If it's a small period, then you can deplete a lot because you're going to be back. You can borrow. When you're going to pay quickly? If that's what households think, that's what they do and that's what we observe, basically them decreasing their savings and increasing their borrowing. But since income does rebound that quickly, then you might easily find yourself in situation next year again. You need to deplete your savings but you don't have them anymore. You need to repay your loan but you can't afford it. And in worst cases, that can lead to the usual concerns of debt spiral. Now we have to repay your debt plus the interest. And just getting really obviously in a really bad situation there.

What are the lessons from this research for households thinking about the future after a change in their financial situation?

Well, the main lesson I'd say is don't take the future for granted. That's basically – don't think income is going to grow until it actually grows. Don't take that promotion, that new job. Coming out of the unemployment spell. The reduction in mortgage payments or whatever it is. To use the old expression, don't count your chickens before the eggs are hatched. So kind of be prudent before you kind of get thinking about future is going to be great and so on.

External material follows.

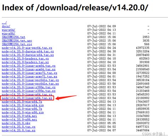Download source archive node-v14.20.0.tar.xz
The width and height of the screenshot is (168, 138).
[18, 130]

Incredible. All this stuff is so relevant to financial planning. Although, in finance, you call it household finance. We call it financial planning. But they're kind of the same thing in a lot of ways. Why is it important to the study of finance to understand all the stuff we're talking about? How households make financial decisions?

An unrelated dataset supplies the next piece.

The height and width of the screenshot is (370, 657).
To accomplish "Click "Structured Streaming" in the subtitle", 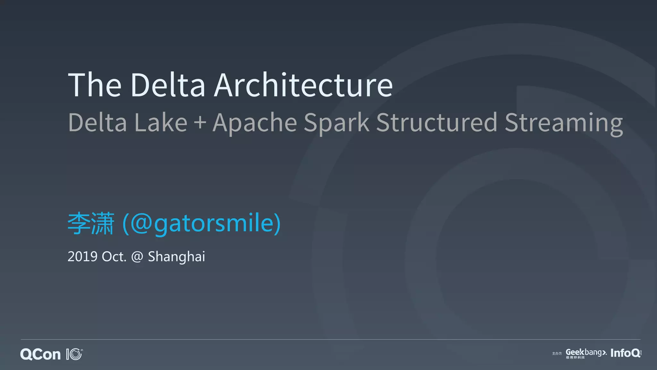I will 499,123.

Households are key to any economy. We can think of economies without – or banks don't really matter. We can think of economies where financial capital markets don't really matter. We can think of economies where pension funds don't really matter. But you can't think of an economy where households are not there and they're not key. They're the lifeblood of any economy.

Two-thirds of GDPs private consumption. I will save more or less or consume more or less, recession expansion follow. Households allocate their savings determines who gets capital, who gets funding and economy. Determines the cost of borrowing for governments. Determines the cost of capital for firms. All of that comes from – that's a supply of funds for anybody in the economy. Understanding that is obviously very important.

That's kind of from a macro side. But then, of course, you can think of micro side and like what determines wealth inequality? How much risk sharing is there? We talked about retirement savings. Are household saving for retirement? Which percentage is saving well? Which percentage is not saving enough? If not, should we do something about it? And what's the best way of changing that?

Are households prepared in case interest rates go up? Or have they borrowed too much and borrowed too much at floating rates? Are households prepared for recession hits? Or have they have enough buffer stock that we talked about? That's going to determine what happens if we change taxes, if we change government expenditures.

For all of those things, households are crucial. And understanding households is I would say the number one thing we should do as economics. Of course, I'm bias. But that's my take basically. Yeah.

So why is household finance taken off as a field of study in relative recent history?

So let's say a combination of three reasons. One is data. We can write models, whatever we want. But if we really don't have data, writing models where it's like mostly for the sake of writing models. Now we have a lot data. We're studying more and more and more and more data. It allows us to look at a lot of issues we couldn't look at before. It allows us to learn new things that we hadn't learned before. That's been a major revolution in household finance, the amount of data available in the last couple of decades or so.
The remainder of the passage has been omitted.